One neighbor offered a plunger, then another a more efficient plunger, and a third offered to unblock the sink himself. The last bidder won.
“Can you imagine, in a big city?” she said, still in disbelief at the generosity. “It’s not about the sink, it’s the feeling of protection and support that is so hard to find in cities nowadays.”
Ms. Salvadori and Ms. D’Alonzo went on vacation in Southern Italy this summer, thanks to two train tickets that the Bastianis could not use and posted on the Via Fondazza Facebook page.
This year, a young woman expressed a concern for her safety and proposed a neighborhood watch.
Another resident, Luigi Nardacchione, responded that she should just call him if she was on her way home late at night, and he would come and meet her.
“I am retired, I have time, why shouldn’t I help?” said Mr. Nardacchione, 64, a former manager of a pharmaceutical company and co-founder of the Social Street Italia website.
“The principle is that we do anything we can do together, and not what divides us,” Mr. Nardacchione said. “That kills loneliness and fear.”
Nothing comes at a cost in the Via Fondazza group. Some of the community’s facilities are donated, but most of the benefits stem from the members’ willingness to help, share and live better.
“It’s a very interesting and exportable phenomenon, a spontaneous way to socialize, supported by digital technology,” said Piero Formica, senior research fellow at the Innovation Value Institute of Maynooth University in Ireland.
“Differently from Italian squares where people used to meet to discuss politics, here people meet to share, to lower costs, to learn from each other and use resources all together,” he said.
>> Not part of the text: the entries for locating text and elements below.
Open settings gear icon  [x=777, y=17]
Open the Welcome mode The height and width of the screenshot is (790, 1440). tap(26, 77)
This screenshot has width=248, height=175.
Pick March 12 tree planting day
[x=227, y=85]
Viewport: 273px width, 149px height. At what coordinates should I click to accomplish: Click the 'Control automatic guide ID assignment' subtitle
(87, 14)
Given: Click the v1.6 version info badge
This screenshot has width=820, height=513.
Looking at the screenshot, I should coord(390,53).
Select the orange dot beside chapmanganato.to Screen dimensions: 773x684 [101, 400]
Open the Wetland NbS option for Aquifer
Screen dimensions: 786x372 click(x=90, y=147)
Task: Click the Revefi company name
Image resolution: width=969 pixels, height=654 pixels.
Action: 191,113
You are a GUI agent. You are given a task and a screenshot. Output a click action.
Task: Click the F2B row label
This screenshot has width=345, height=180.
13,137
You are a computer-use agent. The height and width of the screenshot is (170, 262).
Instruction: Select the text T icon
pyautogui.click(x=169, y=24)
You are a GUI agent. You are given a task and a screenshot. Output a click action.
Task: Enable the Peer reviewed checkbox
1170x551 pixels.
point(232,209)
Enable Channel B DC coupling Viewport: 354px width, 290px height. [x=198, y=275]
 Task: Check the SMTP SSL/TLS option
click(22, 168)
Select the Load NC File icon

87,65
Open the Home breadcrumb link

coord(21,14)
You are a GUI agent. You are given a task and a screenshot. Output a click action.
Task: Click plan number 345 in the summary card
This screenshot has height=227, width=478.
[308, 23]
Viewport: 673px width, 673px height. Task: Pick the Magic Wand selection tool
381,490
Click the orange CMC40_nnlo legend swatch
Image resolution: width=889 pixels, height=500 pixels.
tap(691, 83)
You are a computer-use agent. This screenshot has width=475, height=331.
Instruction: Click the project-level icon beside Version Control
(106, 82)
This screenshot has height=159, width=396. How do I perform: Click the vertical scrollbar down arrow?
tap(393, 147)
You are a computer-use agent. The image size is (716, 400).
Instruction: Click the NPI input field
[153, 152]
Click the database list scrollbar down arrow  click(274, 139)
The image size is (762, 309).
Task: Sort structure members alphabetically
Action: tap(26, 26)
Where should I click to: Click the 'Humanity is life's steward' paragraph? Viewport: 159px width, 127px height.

At Via Fondazza’s main grocery store, run by a family of Pakistani immigrants, residents can borrow community bicycles or even Ping-Pong rackets and balls to play in the church’s backyard.
“Many people used to come shopping here, but we didn’t really know anyone,” said Maryam Masood, 23, a shop assistant and the daughter of the owner. “Now we do, and life is much more tranquil and happy.”
“You feel like you belong,” she said.